Amodei, however, has said “The constitutional protections in our military structures depend on the idea that there are humans who would disobey illegal orders with fully autonomous weapons,” and that autonomous drones would not be able to make such a distinction. In a lengthy essay last month, he warned of the potential for abuse of the technologies, writing that “a powerful AI looking across billions of conversations from millions of people could gauge public sentiment, detect pockets of disloyalty forming, and stamp them out before they grow.” He has also said “Democracies normally have safeguards that prevent their military and intelligence apparatus from being turned inwards against their own population, but because AI tools require so few people to operate, there is potential for them to circumvent these safeguards and the norms that support them.”
Friction emerged after news broke that Anthropic’s Claude model, through its ties to Palantir, was used during last month’s military operation in Venezuela, during which 83 people were purportedly killed, according to Venezuela’s Defence Ministry. How many were soldiers or civilians is not really known to the public, but Amodei has resurfaced Anthropic’s mandate for “safety and transparency” in how its technology is used.

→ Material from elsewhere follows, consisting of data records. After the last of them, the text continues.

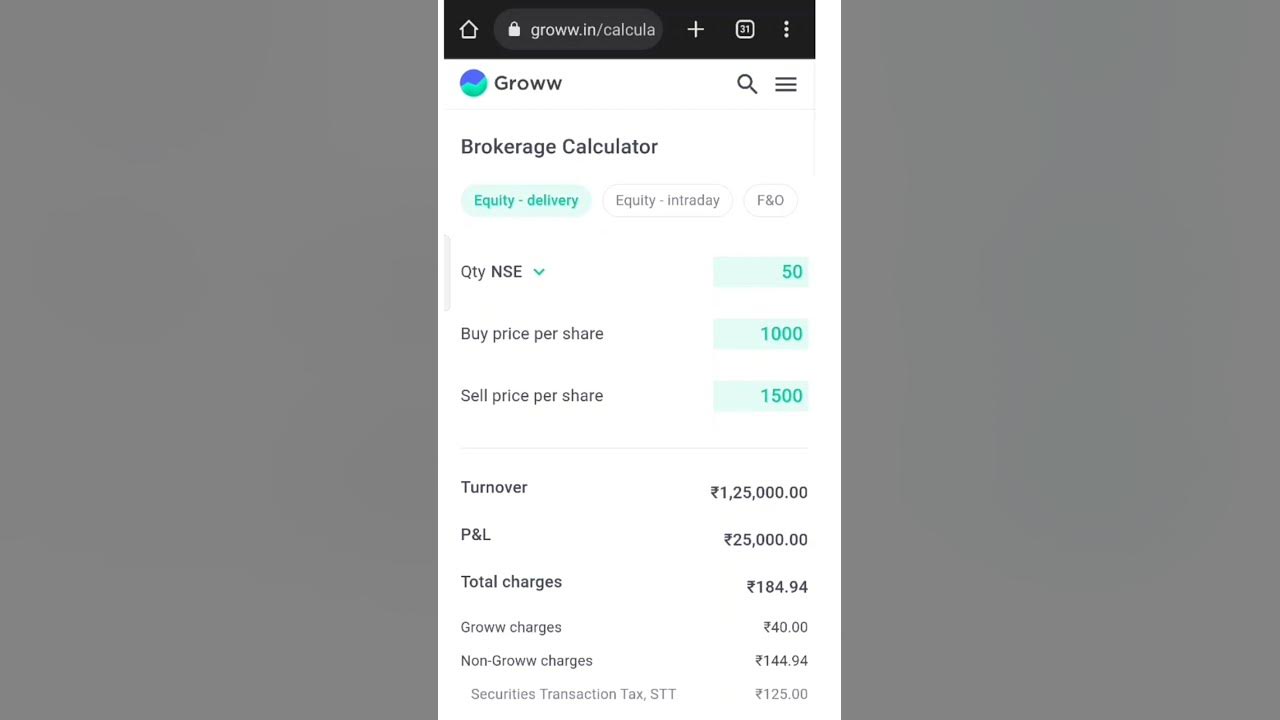Click the Total charges amount ₹184.94
This screenshot has height=720, width=1280.
tap(777, 587)
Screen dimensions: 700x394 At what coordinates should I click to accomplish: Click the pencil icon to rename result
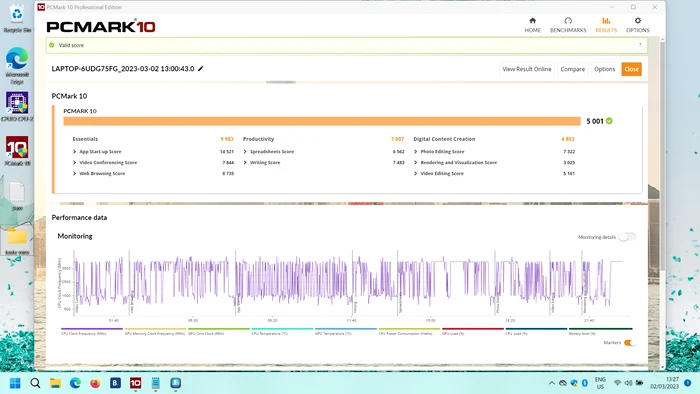pyautogui.click(x=201, y=69)
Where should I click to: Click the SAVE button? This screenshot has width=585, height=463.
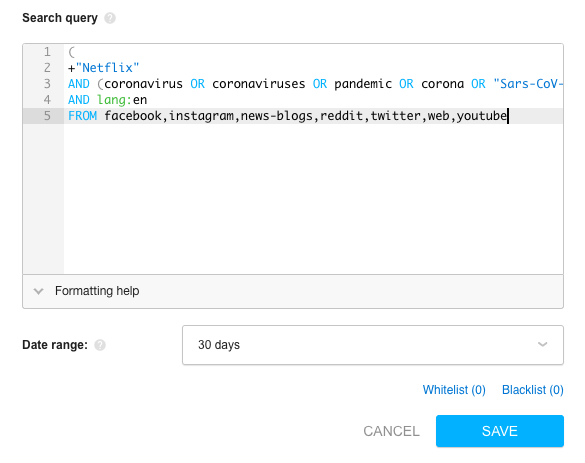(500, 431)
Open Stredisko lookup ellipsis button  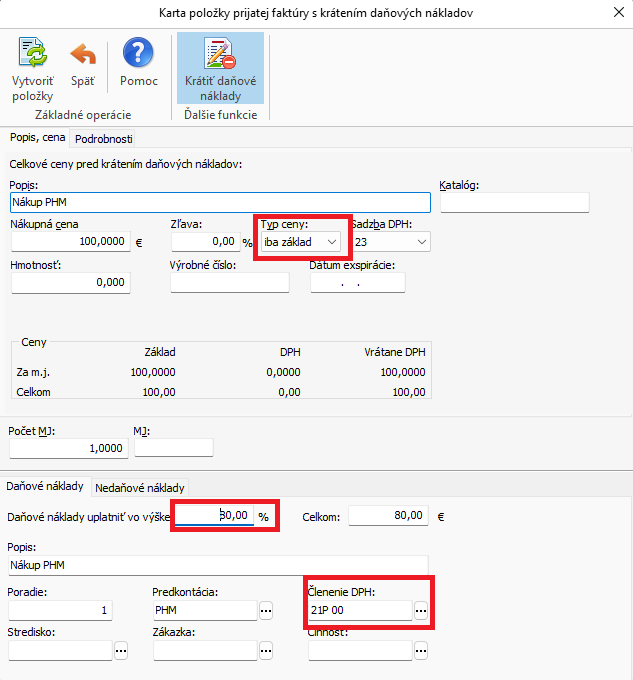pyautogui.click(x=121, y=651)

This stance seems to differ from that of OpenAI, Google, and xAI, who have reportedly agreed in principle to let their models be used for any “lawful purpose” determined by the military. At the time of publishing, RCRTech has reached out to each for comment, and will report on any responses that come in.
Whether this high-profile conflict between Anthropic and the U.S. Dept. of War will lead to more conversations about “sensible AI regulation,” remains to be seen. In the meantime, Amodei yesterday announced a company shift in its “Responsible Scaling Policy,” seemingly moving away from hard safety commitments toward “nonbinding but publicly-declared” goals.